**EXTRACT PROVIDED:**
start

People, Hell and Angels is a posthumous compilation album by the American rock musician Jimi Hendrix. The fourth release under the Experience Hendrix deal with Legacy Recordings, it contains twelve previously unreleased recordings of tracks he was working on for the planned follow-up to Electric Ladyland. It was released on March 5, 2013.

Background
The tracks featured on People, Hell and Angels are previously unreleased recordings of songs that Jimi Hendrix and fellow band members (mainly the Band of Gypsys lineup featuring Billy Cox and Buddy Miles) were working on as the follow-up to Electric Ladyland, tentatively titled First Rays of the New Rising Sun. The majority of the recordings are drawn from sessions in 1968 and 1969 at the Record Plant Studios in New York, with a few inclusions from Hendrix's brief residencies at Sound Centre, the Hit Factory, and his own Electric Lady Studios.

end

**Lines of data:**
start

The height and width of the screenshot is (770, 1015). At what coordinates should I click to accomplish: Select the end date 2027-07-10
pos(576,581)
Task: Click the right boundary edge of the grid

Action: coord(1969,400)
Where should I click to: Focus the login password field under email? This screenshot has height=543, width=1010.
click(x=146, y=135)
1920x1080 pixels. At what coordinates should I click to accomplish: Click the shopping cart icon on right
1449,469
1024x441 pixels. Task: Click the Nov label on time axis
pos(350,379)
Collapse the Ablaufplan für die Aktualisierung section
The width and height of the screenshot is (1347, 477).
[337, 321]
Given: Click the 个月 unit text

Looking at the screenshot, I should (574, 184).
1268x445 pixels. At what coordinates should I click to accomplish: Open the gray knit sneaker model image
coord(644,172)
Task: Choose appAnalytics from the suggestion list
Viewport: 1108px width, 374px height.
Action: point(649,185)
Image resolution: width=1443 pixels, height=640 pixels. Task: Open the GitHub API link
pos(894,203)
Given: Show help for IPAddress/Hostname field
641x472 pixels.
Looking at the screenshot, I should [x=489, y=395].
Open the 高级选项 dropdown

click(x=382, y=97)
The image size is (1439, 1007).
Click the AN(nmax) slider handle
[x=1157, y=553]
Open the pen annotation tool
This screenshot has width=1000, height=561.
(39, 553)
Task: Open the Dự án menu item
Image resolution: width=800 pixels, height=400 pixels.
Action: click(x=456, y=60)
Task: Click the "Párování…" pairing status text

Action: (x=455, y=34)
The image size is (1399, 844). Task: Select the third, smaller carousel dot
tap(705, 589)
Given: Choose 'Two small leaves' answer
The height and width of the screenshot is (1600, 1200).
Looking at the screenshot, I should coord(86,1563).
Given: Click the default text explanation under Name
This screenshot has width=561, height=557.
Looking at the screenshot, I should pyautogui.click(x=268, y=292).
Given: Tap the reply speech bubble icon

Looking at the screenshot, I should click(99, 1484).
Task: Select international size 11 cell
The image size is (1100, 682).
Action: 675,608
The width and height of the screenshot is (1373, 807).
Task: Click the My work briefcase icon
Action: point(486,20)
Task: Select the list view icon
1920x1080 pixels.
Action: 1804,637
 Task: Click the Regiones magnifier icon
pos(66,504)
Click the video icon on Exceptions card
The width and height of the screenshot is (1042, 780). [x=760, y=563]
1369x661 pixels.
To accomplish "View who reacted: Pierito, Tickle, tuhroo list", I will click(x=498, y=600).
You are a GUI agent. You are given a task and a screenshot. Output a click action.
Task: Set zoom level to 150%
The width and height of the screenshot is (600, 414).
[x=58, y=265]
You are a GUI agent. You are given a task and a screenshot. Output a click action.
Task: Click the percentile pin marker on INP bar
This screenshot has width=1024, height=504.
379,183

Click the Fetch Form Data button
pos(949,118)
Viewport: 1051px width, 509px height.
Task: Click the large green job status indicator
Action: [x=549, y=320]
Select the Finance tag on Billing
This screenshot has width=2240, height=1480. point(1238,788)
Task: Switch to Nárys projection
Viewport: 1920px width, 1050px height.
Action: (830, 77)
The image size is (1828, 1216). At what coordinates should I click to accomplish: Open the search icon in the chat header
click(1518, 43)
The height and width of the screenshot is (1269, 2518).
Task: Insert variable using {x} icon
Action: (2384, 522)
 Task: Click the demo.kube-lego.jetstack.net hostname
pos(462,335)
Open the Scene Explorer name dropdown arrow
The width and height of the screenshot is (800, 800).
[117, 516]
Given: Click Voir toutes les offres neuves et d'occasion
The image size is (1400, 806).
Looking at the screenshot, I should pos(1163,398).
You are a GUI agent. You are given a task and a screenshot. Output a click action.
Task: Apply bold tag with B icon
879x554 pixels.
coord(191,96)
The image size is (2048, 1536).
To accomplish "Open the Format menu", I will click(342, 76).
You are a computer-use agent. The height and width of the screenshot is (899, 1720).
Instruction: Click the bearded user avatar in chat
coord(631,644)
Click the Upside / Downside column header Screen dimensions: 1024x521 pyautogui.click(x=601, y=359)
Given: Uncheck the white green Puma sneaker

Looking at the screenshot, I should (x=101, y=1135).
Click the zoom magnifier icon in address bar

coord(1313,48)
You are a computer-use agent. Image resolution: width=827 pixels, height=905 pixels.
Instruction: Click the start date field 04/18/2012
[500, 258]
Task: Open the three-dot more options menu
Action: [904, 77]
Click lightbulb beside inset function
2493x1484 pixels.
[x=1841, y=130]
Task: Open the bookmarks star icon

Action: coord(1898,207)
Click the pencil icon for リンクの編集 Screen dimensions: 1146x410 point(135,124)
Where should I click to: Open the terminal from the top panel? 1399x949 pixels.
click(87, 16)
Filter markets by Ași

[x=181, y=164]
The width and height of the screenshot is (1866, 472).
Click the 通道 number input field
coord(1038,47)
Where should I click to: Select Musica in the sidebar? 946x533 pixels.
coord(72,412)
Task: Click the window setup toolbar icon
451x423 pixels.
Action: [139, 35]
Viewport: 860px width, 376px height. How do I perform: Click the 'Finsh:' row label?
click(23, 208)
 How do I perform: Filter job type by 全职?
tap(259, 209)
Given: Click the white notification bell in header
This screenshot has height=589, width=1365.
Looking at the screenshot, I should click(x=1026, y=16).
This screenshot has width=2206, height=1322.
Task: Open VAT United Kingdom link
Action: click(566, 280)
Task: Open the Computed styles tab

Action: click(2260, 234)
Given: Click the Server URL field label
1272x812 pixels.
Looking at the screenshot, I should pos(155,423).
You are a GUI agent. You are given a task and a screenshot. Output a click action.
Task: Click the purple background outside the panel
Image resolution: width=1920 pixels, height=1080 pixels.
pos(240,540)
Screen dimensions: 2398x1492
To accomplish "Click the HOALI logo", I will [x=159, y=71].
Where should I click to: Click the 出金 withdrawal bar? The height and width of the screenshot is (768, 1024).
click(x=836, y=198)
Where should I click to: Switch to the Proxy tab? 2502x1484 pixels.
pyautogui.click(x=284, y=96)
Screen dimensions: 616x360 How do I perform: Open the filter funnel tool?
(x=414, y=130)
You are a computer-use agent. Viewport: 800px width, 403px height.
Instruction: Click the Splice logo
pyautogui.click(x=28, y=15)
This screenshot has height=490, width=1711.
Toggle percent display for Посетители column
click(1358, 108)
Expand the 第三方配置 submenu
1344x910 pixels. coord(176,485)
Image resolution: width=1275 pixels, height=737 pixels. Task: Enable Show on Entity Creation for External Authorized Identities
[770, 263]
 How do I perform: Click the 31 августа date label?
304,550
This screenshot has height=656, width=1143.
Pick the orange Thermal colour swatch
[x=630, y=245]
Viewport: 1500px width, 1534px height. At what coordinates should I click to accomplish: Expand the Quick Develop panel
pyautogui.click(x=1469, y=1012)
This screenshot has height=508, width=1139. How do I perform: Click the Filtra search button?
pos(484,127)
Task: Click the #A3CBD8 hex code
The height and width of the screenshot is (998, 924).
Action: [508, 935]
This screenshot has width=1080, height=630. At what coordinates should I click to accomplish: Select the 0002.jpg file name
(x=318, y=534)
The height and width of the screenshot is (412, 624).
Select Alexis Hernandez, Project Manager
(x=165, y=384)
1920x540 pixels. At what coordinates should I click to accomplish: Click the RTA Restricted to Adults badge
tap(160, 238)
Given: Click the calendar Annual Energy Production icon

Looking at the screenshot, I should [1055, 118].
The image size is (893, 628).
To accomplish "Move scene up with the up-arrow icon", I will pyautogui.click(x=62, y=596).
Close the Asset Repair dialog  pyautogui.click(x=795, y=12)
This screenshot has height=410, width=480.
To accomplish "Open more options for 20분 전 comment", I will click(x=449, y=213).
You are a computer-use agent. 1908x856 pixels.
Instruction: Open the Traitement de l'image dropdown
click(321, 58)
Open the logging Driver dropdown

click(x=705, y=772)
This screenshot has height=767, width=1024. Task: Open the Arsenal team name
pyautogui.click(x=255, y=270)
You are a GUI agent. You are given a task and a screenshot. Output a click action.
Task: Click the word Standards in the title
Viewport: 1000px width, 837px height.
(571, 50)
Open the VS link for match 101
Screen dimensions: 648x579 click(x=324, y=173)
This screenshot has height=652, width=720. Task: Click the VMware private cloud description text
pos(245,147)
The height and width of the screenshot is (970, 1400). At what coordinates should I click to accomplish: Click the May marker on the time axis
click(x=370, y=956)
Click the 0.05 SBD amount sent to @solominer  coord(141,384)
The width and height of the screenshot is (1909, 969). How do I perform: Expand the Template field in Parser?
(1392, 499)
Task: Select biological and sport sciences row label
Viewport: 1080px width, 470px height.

end

**EXERCISE INSTRUCTIONS:**
1) Using the passage on People, Hell and Angels, answer these:
(a) On what date was the album released?
(b) What tentative title did the follow-up to Electric Ladyland carry?
(c) At which studios were most of the recordings made?
2) Carry the passage on People, Hell and Angels forward with the next part, starting after its final sentence.

**ANSWERS TO THE TASKS:**
1)
(a) March 5, 2013
(b) First Rays of the New Rising Sun
(c) The Record Plant Studios in New York

2)
Critical reception

People, Hell and Angels received generally positive reviews from critics. At Metacritic, which assigns a normalized rating out of 100 to reviews from mainstream publications, it received an average score of 74, based on 18 reviews. In Rolling Stone, David Fricke said Hendrix "plays at an elevated level in every setting" on the album, while The Wire called the recordings "among the best of Hendrix's late work". Patrick Humphries from BBC Music wrote that it "offers a tantalising glimpse of how Hendrix's genius might have progressed". AllMusic's Sean Westergaard was less enthusiastic and said the album "certainly isn't the place to start your Hendrix collection, but collectors will surely want to hear this". Writing for MSN Music, Robert Christgau called it a quality collection of leftovers highlighted by the songs "Somewhere" and "Let Me Move You", in which Hendrix comps behind saxophonist Lonnie Youngblood.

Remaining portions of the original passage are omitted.